ACTIVITY
Lines from the top of the entries down to the line with "EMOS Annual Orchid Show (174, 1720)" must be set down exactly as they stand, with both ends retained.

START SUPPLIED DATA

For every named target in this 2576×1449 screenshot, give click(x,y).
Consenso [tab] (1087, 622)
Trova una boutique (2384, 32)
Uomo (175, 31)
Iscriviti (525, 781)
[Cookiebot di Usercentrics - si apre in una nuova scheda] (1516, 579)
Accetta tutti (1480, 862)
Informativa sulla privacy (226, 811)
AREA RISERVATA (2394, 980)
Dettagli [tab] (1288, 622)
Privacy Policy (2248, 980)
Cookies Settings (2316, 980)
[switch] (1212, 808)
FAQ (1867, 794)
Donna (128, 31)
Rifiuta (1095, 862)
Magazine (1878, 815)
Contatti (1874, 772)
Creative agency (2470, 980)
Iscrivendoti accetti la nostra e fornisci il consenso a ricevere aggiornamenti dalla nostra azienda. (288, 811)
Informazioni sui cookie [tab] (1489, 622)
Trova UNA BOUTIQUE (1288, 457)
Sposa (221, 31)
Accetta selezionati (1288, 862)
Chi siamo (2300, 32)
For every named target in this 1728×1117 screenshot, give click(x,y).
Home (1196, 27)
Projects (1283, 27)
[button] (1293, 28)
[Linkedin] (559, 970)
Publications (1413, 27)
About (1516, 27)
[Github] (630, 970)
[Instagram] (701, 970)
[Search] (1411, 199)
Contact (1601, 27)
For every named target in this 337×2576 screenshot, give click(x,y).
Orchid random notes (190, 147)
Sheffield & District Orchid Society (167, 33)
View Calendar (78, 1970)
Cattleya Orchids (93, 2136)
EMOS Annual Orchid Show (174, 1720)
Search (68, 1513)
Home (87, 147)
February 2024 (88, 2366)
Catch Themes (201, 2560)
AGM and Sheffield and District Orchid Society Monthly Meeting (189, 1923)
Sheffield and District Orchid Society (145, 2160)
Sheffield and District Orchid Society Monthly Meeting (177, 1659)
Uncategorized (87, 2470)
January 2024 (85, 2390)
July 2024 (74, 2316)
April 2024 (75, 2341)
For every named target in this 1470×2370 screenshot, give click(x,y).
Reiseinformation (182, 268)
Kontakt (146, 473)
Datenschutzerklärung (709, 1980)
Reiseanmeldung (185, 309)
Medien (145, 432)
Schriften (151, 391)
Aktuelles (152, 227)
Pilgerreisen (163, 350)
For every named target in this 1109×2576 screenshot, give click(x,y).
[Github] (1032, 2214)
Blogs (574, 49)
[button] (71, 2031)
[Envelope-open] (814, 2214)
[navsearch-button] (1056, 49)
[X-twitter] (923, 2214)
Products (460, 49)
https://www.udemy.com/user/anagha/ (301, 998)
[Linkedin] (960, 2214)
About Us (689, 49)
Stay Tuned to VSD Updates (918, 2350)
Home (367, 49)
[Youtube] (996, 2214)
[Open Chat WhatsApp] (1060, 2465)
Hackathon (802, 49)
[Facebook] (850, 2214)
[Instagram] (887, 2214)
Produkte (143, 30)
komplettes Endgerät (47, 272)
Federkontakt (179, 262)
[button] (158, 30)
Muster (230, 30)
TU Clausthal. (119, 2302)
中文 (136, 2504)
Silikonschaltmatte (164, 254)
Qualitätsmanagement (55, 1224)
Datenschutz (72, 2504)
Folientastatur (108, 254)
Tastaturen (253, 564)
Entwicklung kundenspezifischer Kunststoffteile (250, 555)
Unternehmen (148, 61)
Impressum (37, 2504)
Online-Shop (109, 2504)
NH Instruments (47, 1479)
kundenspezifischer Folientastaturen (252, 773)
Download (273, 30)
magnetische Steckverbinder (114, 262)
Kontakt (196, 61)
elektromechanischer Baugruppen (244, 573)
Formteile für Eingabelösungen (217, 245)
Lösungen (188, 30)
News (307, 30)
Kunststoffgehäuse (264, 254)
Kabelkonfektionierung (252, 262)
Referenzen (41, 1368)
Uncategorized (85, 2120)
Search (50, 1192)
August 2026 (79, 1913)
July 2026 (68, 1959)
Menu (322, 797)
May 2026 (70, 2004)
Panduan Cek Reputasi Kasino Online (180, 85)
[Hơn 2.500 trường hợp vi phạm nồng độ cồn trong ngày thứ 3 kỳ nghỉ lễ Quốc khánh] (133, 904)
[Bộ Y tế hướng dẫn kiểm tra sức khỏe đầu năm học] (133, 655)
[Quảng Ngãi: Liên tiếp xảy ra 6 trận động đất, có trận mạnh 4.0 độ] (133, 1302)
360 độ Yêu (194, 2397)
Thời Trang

END SUPPLIED DATA

RESPONSE
For every named target in this 2576×1449 screenshot, give click(x,y).
Consenso [tab] (1087, 622)
Trova una boutique (2384, 32)
Uomo (175, 31)
Iscriviti (525, 781)
[Cookiebot di Usercentrics - si apre in una nuova scheda] (1516, 579)
Accetta tutti (1480, 862)
Informativa sulla privacy (226, 811)
AREA RISERVATA (2394, 980)
Dettagli [tab] (1288, 622)
Privacy Policy (2248, 980)
Cookies Settings (2316, 980)
[switch] (1212, 808)
FAQ (1867, 794)
Donna (128, 31)
Rifiuta (1095, 862)
Magazine (1878, 815)
Contatti (1874, 772)
Creative agency (2470, 980)
Iscrivendoti accetti la nostra e fornisci il consenso a ricevere aggiornamenti dalla nostra azienda. (288, 811)
Informazioni sui cookie [tab] (1489, 622)
Trova UNA BOUTIQUE (1288, 457)
Sposa (221, 31)
Accetta selezionati (1288, 862)
Chi siamo (2300, 32)
For every named target in this 1728×1117 screenshot, give click(x,y).
Home (1196, 27)
Projects (1283, 27)
[button] (1293, 28)
[Linkedin] (559, 970)
Publications (1413, 27)
About (1516, 27)
[Github] (630, 970)
[Instagram] (701, 970)
[Search] (1411, 199)
Contact (1601, 27)
For every named target in this 337×2576 screenshot, give click(x,y).
Orchid random notes (190, 147)
Sheffield & District Orchid Society (167, 33)
View Calendar (78, 1970)
Cattleya Orchids (93, 2136)
EMOS Annual Orchid Show (174, 1720)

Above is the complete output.